He sees the bulks (iron ore, coal) doing very well going forward, citing a recent 20 percent price increase for iron negotiated by BHP Billiton (BHP) as evidence that Asia will continue to pull the world out of its economic malaise. Copper permeates the global economy, says Coxe. He talks about copper being another leading indicator signaling recovery for the world economy.

A bet on base metals is a bet on China. A bet on precious metals is a bet on Obama -- Don Coxe --

His take on gold is that the breakout above $1,000 an ounce occurred when the two biggest demand markets—the jewelry industry and Indian brides—were falling off. Major central banks had stopped selling gold and India’s central bank even made a huge purchase from the IMF. Coxe indicates that gold is a barometer for relative values because it is a store of value.

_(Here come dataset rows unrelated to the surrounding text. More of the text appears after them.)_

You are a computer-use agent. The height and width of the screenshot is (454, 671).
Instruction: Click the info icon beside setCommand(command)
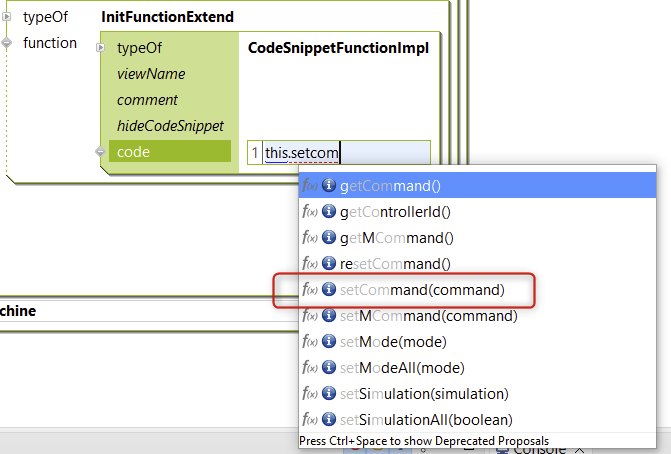[x=328, y=290]
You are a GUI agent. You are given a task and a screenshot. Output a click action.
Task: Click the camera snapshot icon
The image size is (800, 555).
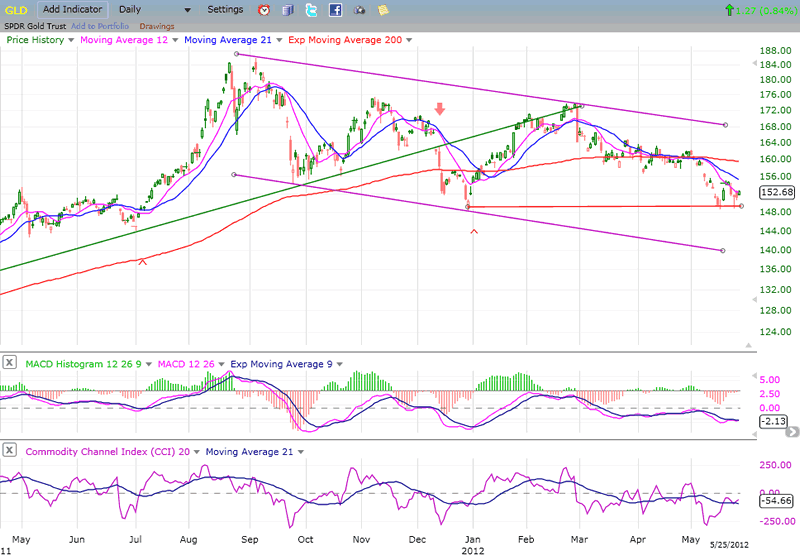(x=359, y=10)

Gold doesn’t make you rich, it protects what you have. In a recent report, he writes that “Gold is an absolutely necessary component of any wealth building strategy.”

Another thread that he expands on is that there is a tremendous level of financial paper throughout the world with counterparty risk. Counterparty risk is the risk that someone can’t pay back a loan. As a result, this means the paper (loan agreement) is only as good as the credit quality of the debtor. Coxe states that gold has no counterparty risk. As a safe haven play on extraordinary levels of public debt in U.S. since the Obama Administration has taken power, the price of gold has broken and stayed above $1,000 an ounce.

Gold is a bet that paper money isn’t a good bet.” -- Don Coxe --

He also expects there will be increased consolidation in the gold mining industry with majors cleaning up their balance sheets, paying down their debts, and building cash in preparation for acquisitions. As always, he offers his preference for gold companies with “unhedged reserves in the ground in politically safe areas of the world.”

Emerging gold producers with large and expanding reserves look like good plays if Mr. Coxe is correct.

Never invest on the base of a story on page one, you invest in a story on page 16 on its way to page one. -- Don Coxe --

Give it a listen, I think you’ll enjoy his perspective.